It has the same scare quotes as the Critters version and explicitly states that it is near-death, not actual death. Due to abstraction, there are no rules for conventionally inescapable near death.

Serial_Peacemaker
Well here is a question then, if you are dead at zero essence, then when you die does your essence hit zero? I mean obviously you can flatlined, and clinically dead, and then be brought back. Would your essence drop to zero, and then pop back to six? I guess that makes the old mage essence drain rules for injury make more sense. Also I've always considered essence to not be your soul, but you bodies ability to hold on to your soul. Hence a cyberzombie shouldn't be able to hold on to your soul, but is essentially trapping you. Also the vampire can't leave the essence drained vamp to be for say a day come back, and bring them back right?
Fortune
Maybe it is that you would normally go into overflow and eventually die when your body reaches 0 Essence, but just like the Magic that is incorporated in Cybermancy, the HMHVV virus in your blood prevents your body from taking that last step into the grave.
Snow_Fox
I would guess that essence is your soul, or at least tied to it. So when the body takes too much damage to go on, the ghost leaves and takes the essence of you with it. They revive you they bring you back to life and your ghost/soul whatever that was about to step into the light comes back and brings with it the essence.
Mercer
Essence just is. Like a lot of things in SR, there are many different interpretations, none more valid than the other. And to me, that's one of the real strengths of the system and as weird as it sounds, the strength of the fluff.
Kagetenshi
QUOTE (Serial_Peacemaker)
I mean obviously you can flatlined, and clinically dead, and then be brought back.

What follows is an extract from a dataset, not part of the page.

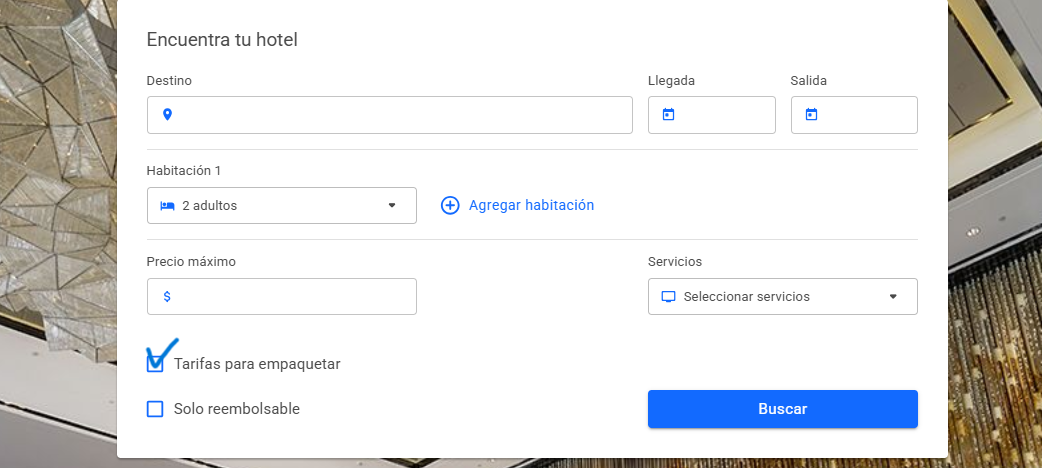Click the Buscar button
This screenshot has height=468, width=1042.
pos(783,409)
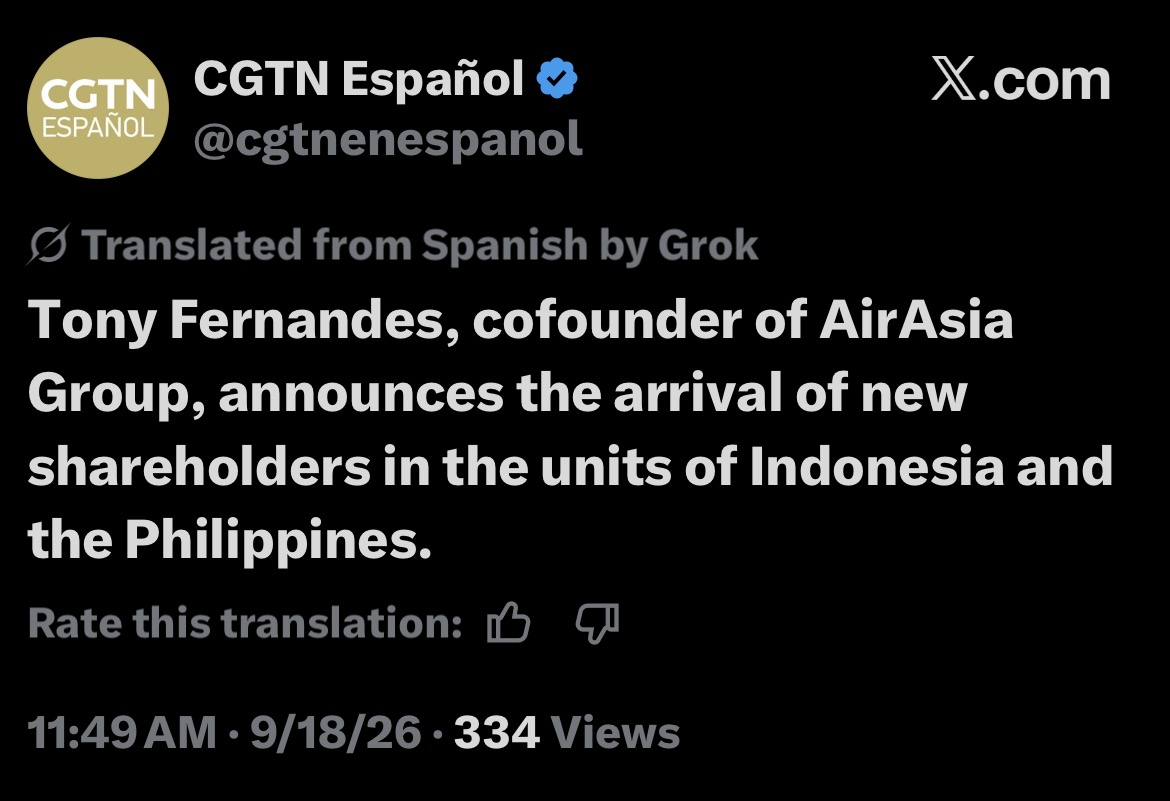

Death is a tricky concept—you may want to go for a stronger form of death than clinical death, though information-theoretical death may be extreme for the level of technology displayed in Shadowrun.

~J
Snow_Fox
Also there is a question then; are you completely dead or only mostly dead?
Mercer
As near as I can tell, if you get back up, you weren't really dead. Being clinically dead doesn't mean your kids inherit anything, nor does it invalidate your marriage ("til death do you part"), or anything like that. I think for legal purposes (not medical or spiritual or actual), HMHVVer's are in a similar boat. Their Essence is reduced to zero and they're clinically dead for a few seconds-- the system has never specified, but implies a combat round or two-- but when they get back up they still have to make their boat payments.

I would imagine that in those few moments of Essence transfer, people will have similar sensations to the near-death experiences we occasionally hear about. Some people might see a bright light, some might see themselves floating above their body, others might see and feel nothing.

My understanding of SR vamps is that they are alive, although because of the way the disease works its an easy thing to mistake, and that's why the vampires of legend were considered undead. The disease changes how their body works, but the body still works. (Vampires in my game tend to have slow autonomic systems while the somatic and central nervous systems tend to relatively unaffected. They have lower core body temperatures. This is true except for a short window of time after they feed, during which they can come pretty close to normal human vitals. None of this is really vital, just fluff considerations.)
Snow_Fox
And they have an illness which can kill them, unfortunately the only treatment means you harm others.